March 6, 7.30pm, Burnside Uniting Church, cnr Fisher & Portrush Roads:
DISCOVERING MY FAMILY – The Stories of Maria Gandy and George Mayo by Professor John Mayo DPh
Being an historian, I have always been aware of my family’s connection with Colonel William Light through his young housekeeper, Maria Gandy. She accompanied Light to the emerging colony of South Australia in 1836, and was to remain with him until he died 3 years later. Light described her as his housekeeper; history has assumed she was his mistress. Another early colonist was a surgeon named George Mayo who arrived in 1837 and then immediately returned home to England. However, he must have liked what he saw, as he came back in 1839, and married Maria in 1840.
I wanted to find out what I could about my ancestors’ life together, coming as they did from dissimilar backgrounds: she was a seamstress and daughter of a labourer, he was a surgeon and son of a vicar. The result is this book, Two Lives in Adelaide in the 1840s, and the talk describes the path of my research, the nature of the sources I used, and why the story is almost as much about Adelaide as it is about Maria and George.
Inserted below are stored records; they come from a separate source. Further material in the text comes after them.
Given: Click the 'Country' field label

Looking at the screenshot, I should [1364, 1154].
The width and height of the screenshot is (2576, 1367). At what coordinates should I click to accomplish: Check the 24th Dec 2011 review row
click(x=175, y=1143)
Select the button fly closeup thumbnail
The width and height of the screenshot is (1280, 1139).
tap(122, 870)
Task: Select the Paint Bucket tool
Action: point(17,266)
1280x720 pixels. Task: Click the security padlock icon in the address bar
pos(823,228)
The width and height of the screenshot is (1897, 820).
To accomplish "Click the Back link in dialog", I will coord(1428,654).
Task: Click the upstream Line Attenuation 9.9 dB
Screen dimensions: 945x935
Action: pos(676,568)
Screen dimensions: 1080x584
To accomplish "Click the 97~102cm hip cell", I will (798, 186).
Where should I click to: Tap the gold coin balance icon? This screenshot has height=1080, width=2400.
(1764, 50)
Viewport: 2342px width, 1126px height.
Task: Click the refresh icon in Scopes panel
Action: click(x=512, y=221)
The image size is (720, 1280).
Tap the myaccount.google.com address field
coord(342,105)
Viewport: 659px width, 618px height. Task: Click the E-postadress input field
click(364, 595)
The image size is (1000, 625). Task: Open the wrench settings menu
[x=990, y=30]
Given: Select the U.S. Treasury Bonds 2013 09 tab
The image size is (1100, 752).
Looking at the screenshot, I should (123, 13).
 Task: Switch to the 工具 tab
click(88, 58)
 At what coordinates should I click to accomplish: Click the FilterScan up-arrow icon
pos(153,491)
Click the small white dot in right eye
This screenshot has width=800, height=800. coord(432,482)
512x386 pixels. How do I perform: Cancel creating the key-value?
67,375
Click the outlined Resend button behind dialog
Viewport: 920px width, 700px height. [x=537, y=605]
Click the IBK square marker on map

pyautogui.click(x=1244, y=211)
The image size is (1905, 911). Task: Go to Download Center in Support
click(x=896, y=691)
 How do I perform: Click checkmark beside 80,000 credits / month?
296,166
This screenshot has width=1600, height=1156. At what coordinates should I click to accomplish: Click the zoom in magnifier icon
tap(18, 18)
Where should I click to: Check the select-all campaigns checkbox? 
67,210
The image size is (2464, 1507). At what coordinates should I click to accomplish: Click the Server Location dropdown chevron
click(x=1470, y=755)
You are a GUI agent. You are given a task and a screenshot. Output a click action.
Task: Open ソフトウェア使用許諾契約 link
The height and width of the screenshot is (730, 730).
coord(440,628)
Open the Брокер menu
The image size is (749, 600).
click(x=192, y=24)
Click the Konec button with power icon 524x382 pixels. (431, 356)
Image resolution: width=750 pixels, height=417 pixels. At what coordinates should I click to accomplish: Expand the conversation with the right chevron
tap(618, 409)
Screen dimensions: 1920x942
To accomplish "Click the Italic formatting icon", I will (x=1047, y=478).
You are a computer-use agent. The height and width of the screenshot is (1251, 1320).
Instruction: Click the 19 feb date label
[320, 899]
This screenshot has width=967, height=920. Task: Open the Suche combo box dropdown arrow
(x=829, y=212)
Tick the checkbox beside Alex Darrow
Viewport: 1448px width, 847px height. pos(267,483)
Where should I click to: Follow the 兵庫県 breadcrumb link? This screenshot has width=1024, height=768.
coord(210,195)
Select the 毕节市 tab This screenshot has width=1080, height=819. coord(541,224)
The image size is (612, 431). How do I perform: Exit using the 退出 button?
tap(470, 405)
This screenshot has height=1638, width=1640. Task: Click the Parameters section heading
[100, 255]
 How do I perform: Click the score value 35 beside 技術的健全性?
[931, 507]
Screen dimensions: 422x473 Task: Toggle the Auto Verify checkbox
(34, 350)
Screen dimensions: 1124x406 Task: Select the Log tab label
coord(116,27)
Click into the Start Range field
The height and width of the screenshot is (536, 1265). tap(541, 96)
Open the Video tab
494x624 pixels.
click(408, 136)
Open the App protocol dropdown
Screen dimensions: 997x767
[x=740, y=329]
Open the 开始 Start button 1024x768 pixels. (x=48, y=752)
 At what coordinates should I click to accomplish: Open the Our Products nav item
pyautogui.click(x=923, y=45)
About Professor John Mayo: John is a fifth-generation of one of the original South Australians. He was educated at St Peter’s College after which he studied at the universities of Adelaide, Sydney, Papua New Guinea, Hawaii and Oxford. He taught at Malabunga High School, and at the universities of Papua New Guinea, Hawaii and the West Indies where he finished his career as Professor of Latin American History. After retiring to Adelaide, which is not a centre of Latin American studies, he turned to family history.
Note: John will have his books for sale at the talk. Please bring cash if you wish to purchase one. There are no eftpos facilities.